We were engaged in a refreshingly serious conversation about the origin of things, deep stuff you won’t get to discuss with every teenager. (Him, not me. I’m, uh . . . older.) Shy, brilliant (again, him), he was searching for BIG answers to BIG questions. “I see two basic options,” he said thoughtfully. “Either it all started by random chance, or it was magic.”
“I wouldn’t use the word magic,” I hastily said.

He seemed perplexed. “Well, what would you call it? There’s nothing, and then”—he waved his hands skyward—“there’s everything!”

I worried about the connotations inherent in that dangerous word magic. Didn’t that evoke images of wizards and spells, of sleight of hand and illusion? Magic isn’t synonymous with miraculous. But my friend came from a background where God and worship were not values. He saw the cosmos with fresh eyes and used the word magic innocently, even worshipfully.
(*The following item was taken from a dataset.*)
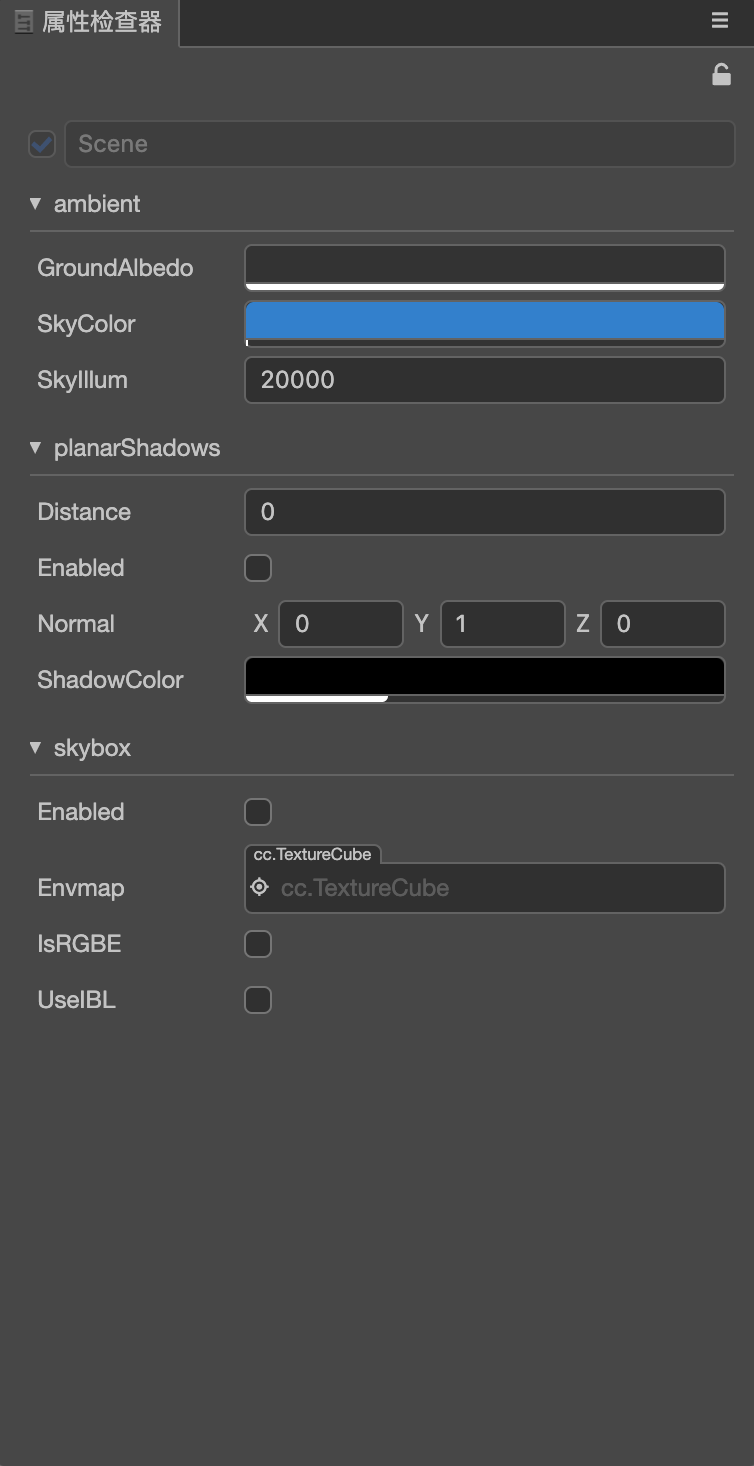Collapse the planarShadows section
This screenshot has width=754, height=1466.
36,448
“The heavens proclaim the glory of God,” wrote the poet David. “The skies display His craftsmanship” (Psalm 19:1). Those who look at nature through eyes of faith will be filled with a sense of awe that compels the worship of the One who created it all from nothing. The onslaught of evidence is overwhelming, as David noted: “Day after day they continue to speak; night after night they make Him known” (v.2).

And we can turn inward as well. Each of our cells contains information in the form of DNA. Nature can produce patterns, but coded information can come only from a higher intelligence.

The message from science, from my searching friend, and from the Bible is clear. Look up! Look around! Then worship the One who made you and who fills you with wonder. Creation declares the majesty—the magic!—of our Creator, “without a  . . . word” (v.3).